Выбранный отрывок –
Теперь Тик мог приняться за постановку шекспировского спектакля, о которой мечтал всю свою жизнь. 14 октября 1843 года в новом Потсдамском дворце состоялась премьера поставленной Тиком комедии Шекспира «Сон в летнюю ночь».

Использовав перевод А. В. Шлегеля, Тик сделал сцениче­скую обработку этой пьесы, которая считалась недоступной для сцены. Пять актов оригинала были сведены в три путем соеди­нения всех событий в лесу в один акт (второй). Музыка к этому спектаклю была написана Ф. Мендельсоном.

В этом спектакле Тик осуществил проект реконструкции староанглийской сцены, изложенный в «Юном столяре». Соз­данная им сцена состояла из трех частей: передней, задней и верхней сцены.

Спектакль имел огромный успех. Через четыре дня он был перенесен в Берлинский театр, где выдержал подряд свыше со­рока представлений. Успех спектакля снова способствовал по­пуляризации пьесы, которая в 1844 году была включена в ре­пертуар трех крупных немецких театров — в Лейпциге, Дрезде­не и Дармштадте.

Третью группу берлинских постановок Тика образуют поста­новки его собственных произведений «Кот в сапогах» (1844) и «Синяя борода» (1846). Но в этих спектаклях было меньше экспериментального начала и режиссерского новаторства — обе названные постановки были осуществлены на обычной сце­не с использованием наличных декораций.

Прогрессирующая дряхлость и болезнь заставили Тика зи­мой 1846/47 года отказаться от практической театральной ра­боты. Шекспировские постановки этого сезона («Юлий Цезарь», «Кориолан», «Много шума из ничего», «Комедия ошибок» и «Двенадцатая ночь») прошли уже без его участия.

Извлечённые данные –

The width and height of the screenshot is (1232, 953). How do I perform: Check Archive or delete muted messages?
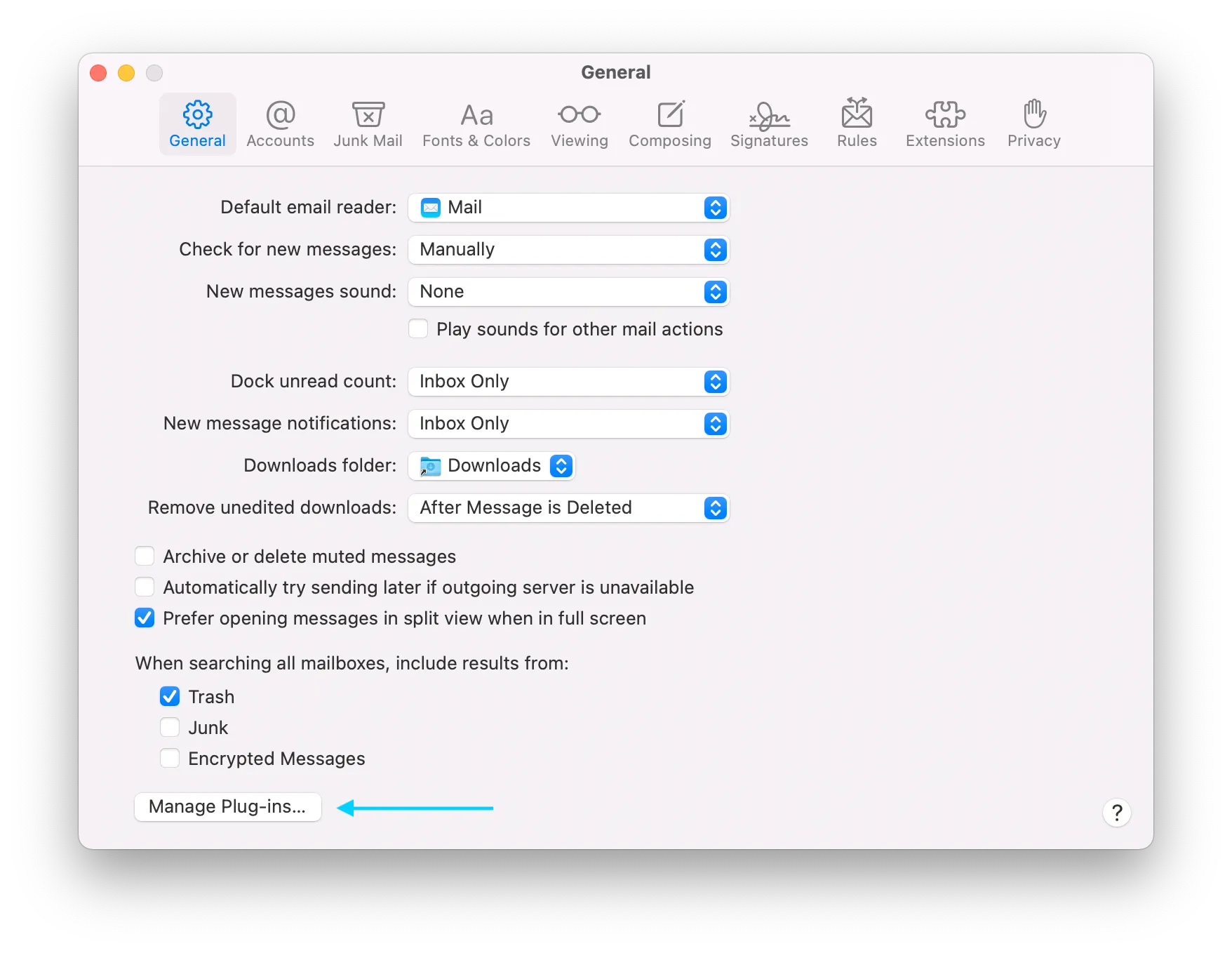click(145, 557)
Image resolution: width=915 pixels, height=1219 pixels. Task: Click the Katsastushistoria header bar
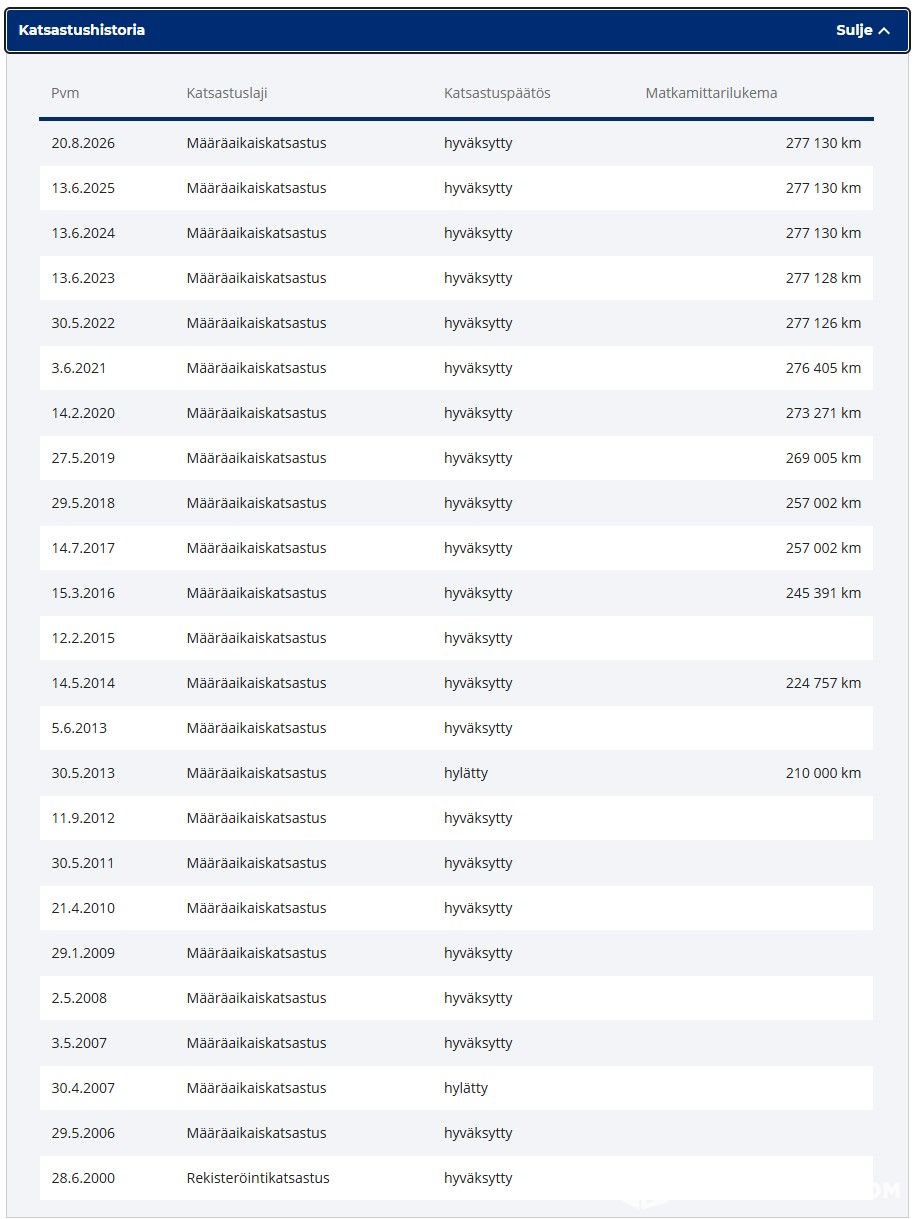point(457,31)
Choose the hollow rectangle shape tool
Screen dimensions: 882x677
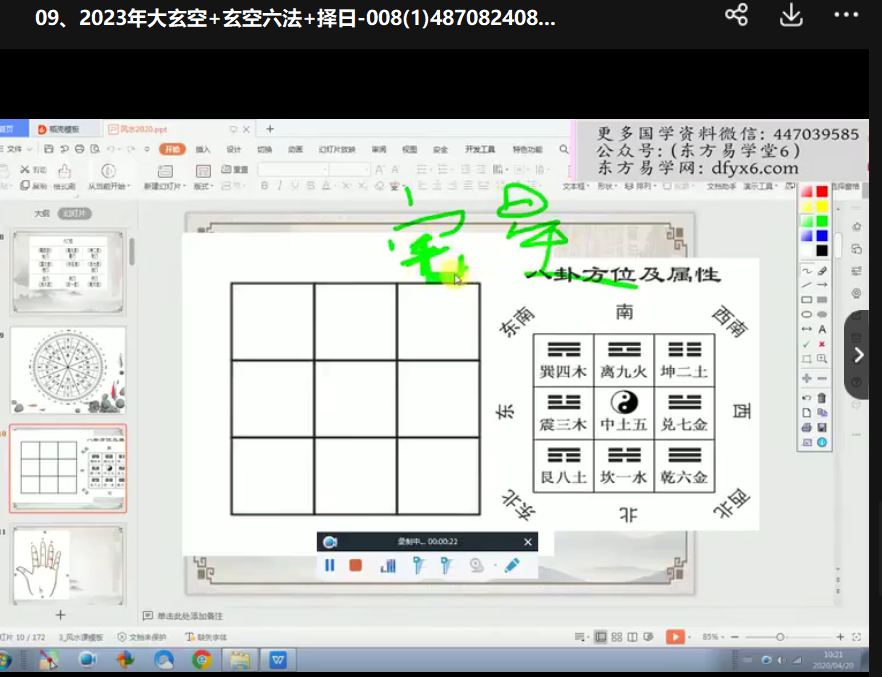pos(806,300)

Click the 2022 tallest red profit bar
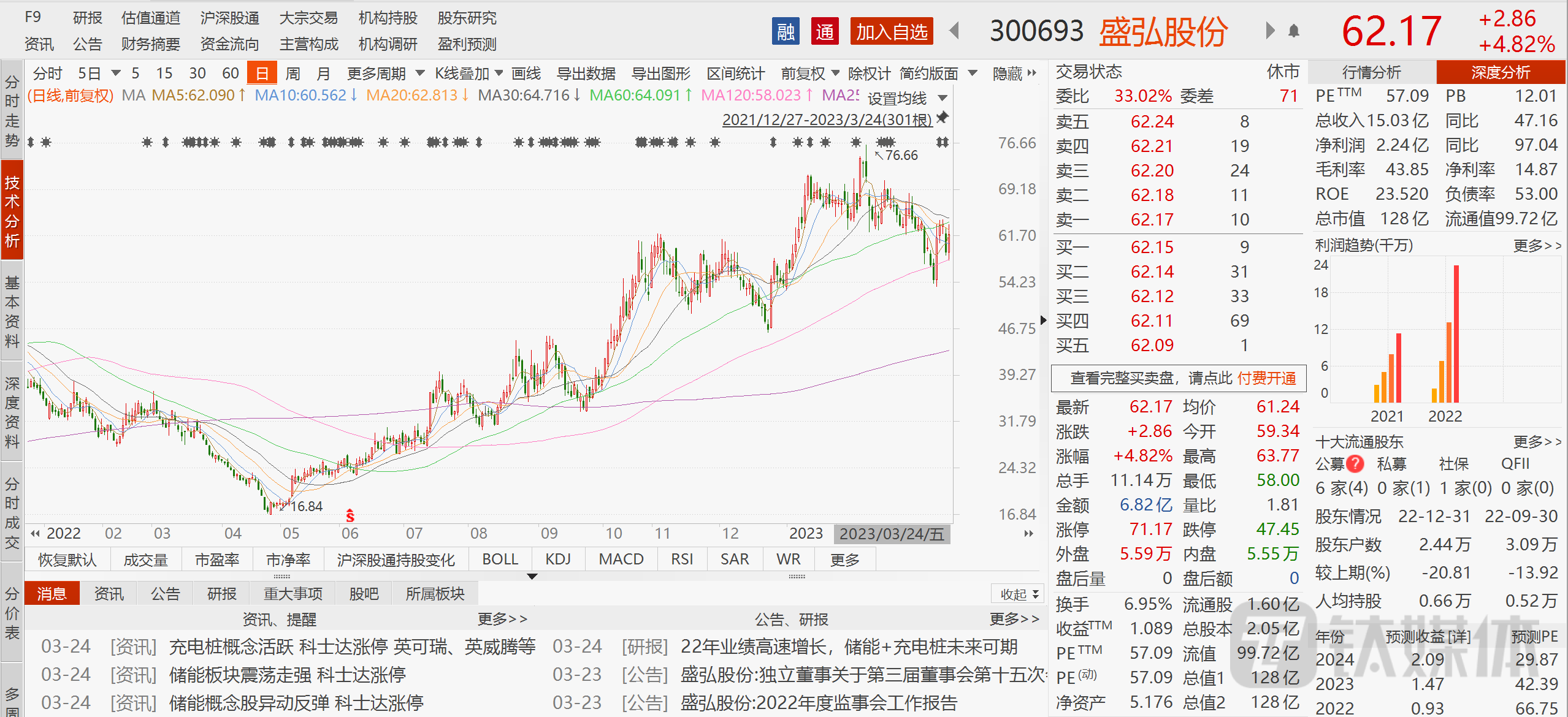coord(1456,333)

Задание – Продолжите отрывок о театральных постановках Тика, начиная сразу после его последнего предложения. Данные для работы не понадобятся.

Ответ к заданию –
Постановки Тика остались лишь событиями дня и не во­шли в репертуар. Но идеи Тика, руководившие им в этой рабо­те, будили театральную мысль его времени и способствовали выведению немецкого театра из того состояния косности и ру­тины, в котором он пребывал.

 

3

 

Одной из самых ярких и значительных страниц в истории немецкого театра первой половины XIX века явилась режис­серская деятельность К. Иммермана в Дюссельдорфе.

Подобно Гёте и Тику, Иммерман занялся практической театральной работой, уже пройдя большой писательский путь. Но наиболее отчетливо творческая эволюция Иммермана рас­крывается именно в его режиссерской деятельности, оставив­шей крупный след в истории немецкого театра.

Когда Иммерман в марте 1827 года прибыл в Дюссель­дорф, куда он был назначен на должность уголовного судьи, он нашел там городской театр, в котором играла труппа антре­пренера Деросси. Жалкий репертуар этого театра, наскоро сколачиваемые спектакли и грязное полуразрушенное здание, перестроенное из литейного завода, находились в резком кон­трасте с высокими художественными запросами интеллигенции этого города. Центром этой интеллигенции была Дюссельдорф­ская Академия художеств, директором которой был талантли­вый художник Вильгельм Шадов. В доме Шадова Иммерман встретил радушный прием и вскоре стал душой всего кружка художников. Позднее к этому кружку присоединились компо­зитор Феликс Мендельсон, приглашенный в Дюссельдорф в качестве городского музыкального директора, и драматург Христиан Дитрих Граббе, которому Иммерман протянул руку помощи в тот момент, когда он находился в крайней нужде. Граббе мы обязаны обстоятельными рецензиями о постанов­ках Иммермана и отдельной брошюрой «Театр в Дюссельдор­фе», в которой он изложил краткую историю реформаторской деятельности Иммермана. Общение с этими людьми стимули­ровало творческую деятельность Иммермана и подготовляло круг людей, оказавших активное содействие его театральной реформе.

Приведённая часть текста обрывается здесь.